====== Records for processing ======

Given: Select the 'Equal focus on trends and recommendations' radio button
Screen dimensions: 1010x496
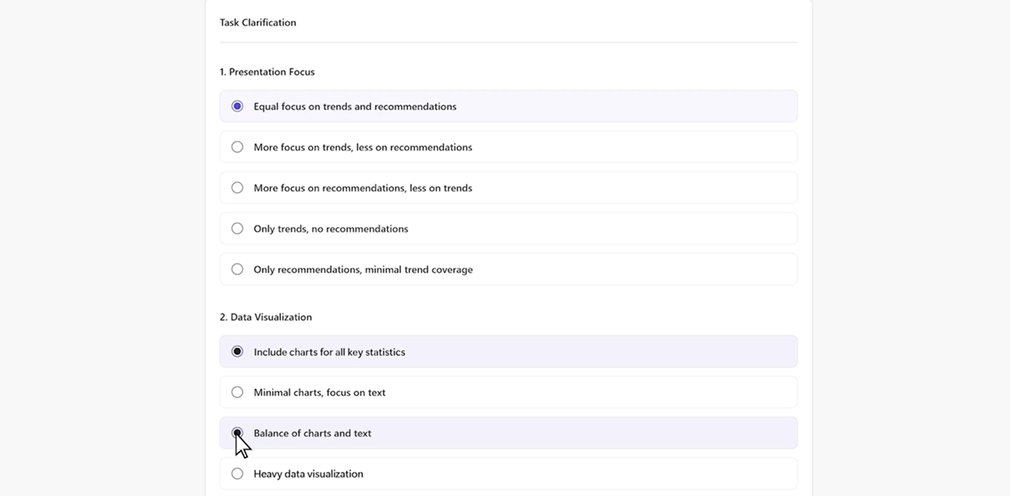Looking at the screenshot, I should [x=237, y=106].
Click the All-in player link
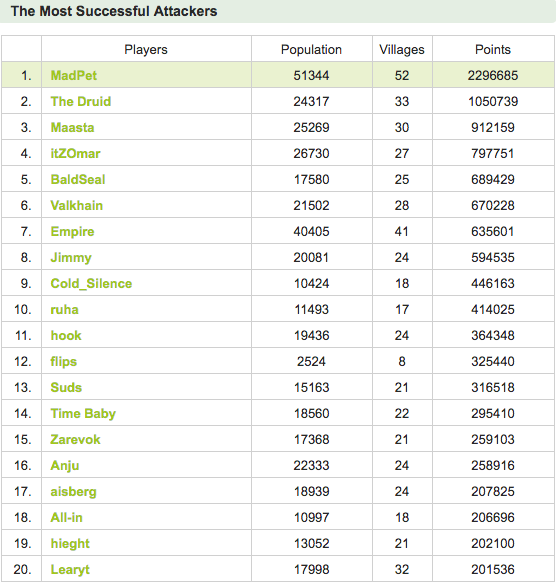 tap(66, 518)
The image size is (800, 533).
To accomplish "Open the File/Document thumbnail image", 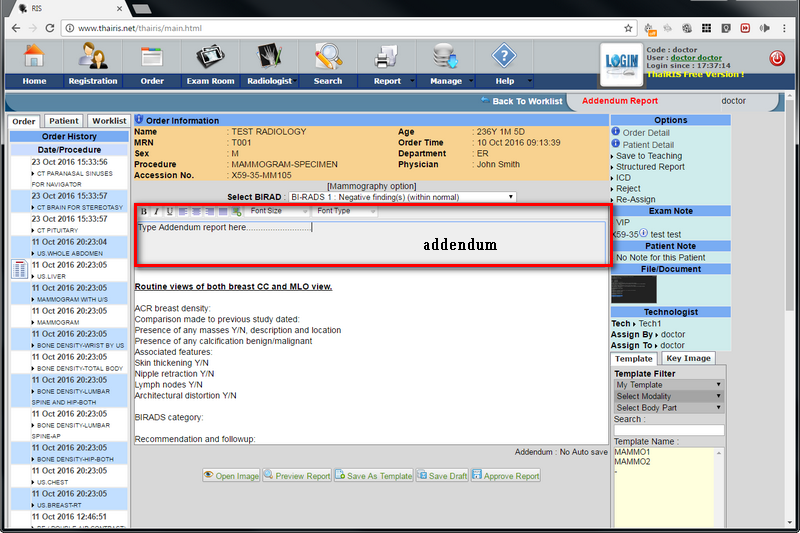I will pos(634,289).
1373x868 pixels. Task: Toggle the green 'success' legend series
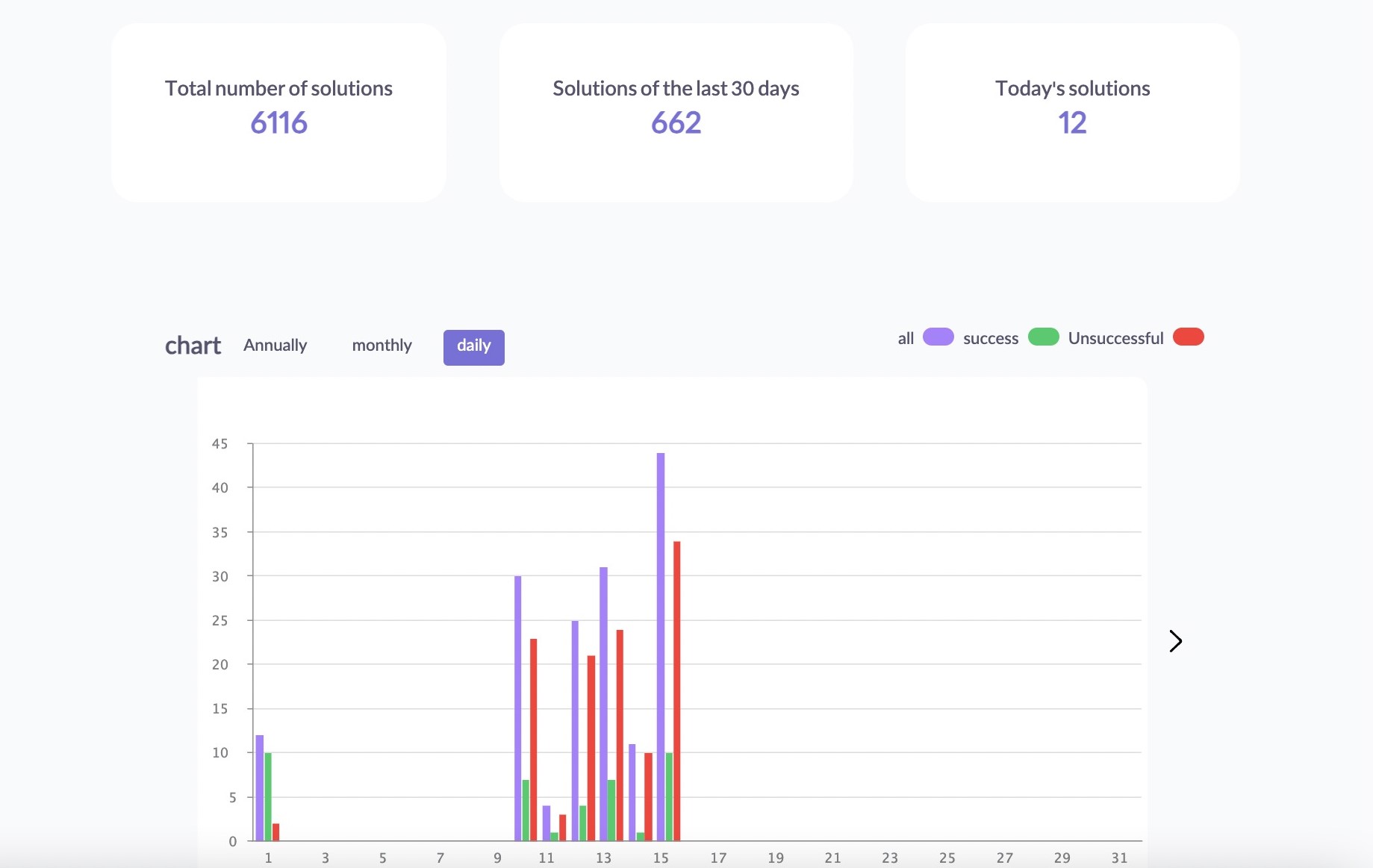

======

## Your instructions:
Keep the pictures out and repeat exactly the lines from the beginning of the data through the line that contains "The image size is (800, 533).", both ends included.

## Solution to the exercise:
Given: Select the 'Equal focus on trends and recommendations' radio button
Screen dimensions: 1010x496
Looking at the screenshot, I should [x=237, y=106].
Click the All-in player link
 tap(66, 518)
The image size is (800, 533).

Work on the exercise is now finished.